▶ [WHAT YOU ARE ASKED TO DO]
Give the entries below again exactly. Their pictures are not needed.

Collected data entries
#####

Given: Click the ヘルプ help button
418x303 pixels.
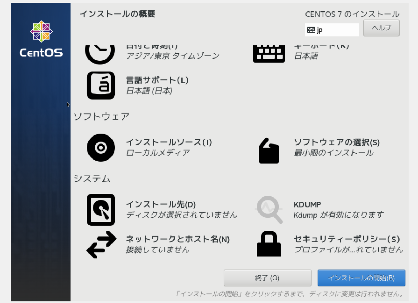Looking at the screenshot, I should click(381, 28).
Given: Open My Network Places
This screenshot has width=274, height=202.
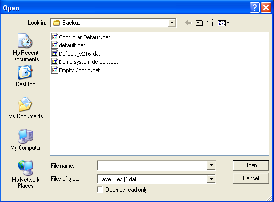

#####

▶ [OUTPUT FOR THIS EXERCISE]
Given: Click the ヘルプ help button
418x303 pixels.
Looking at the screenshot, I should click(381, 28).
Given: Open My Network Places
This screenshot has width=274, height=202.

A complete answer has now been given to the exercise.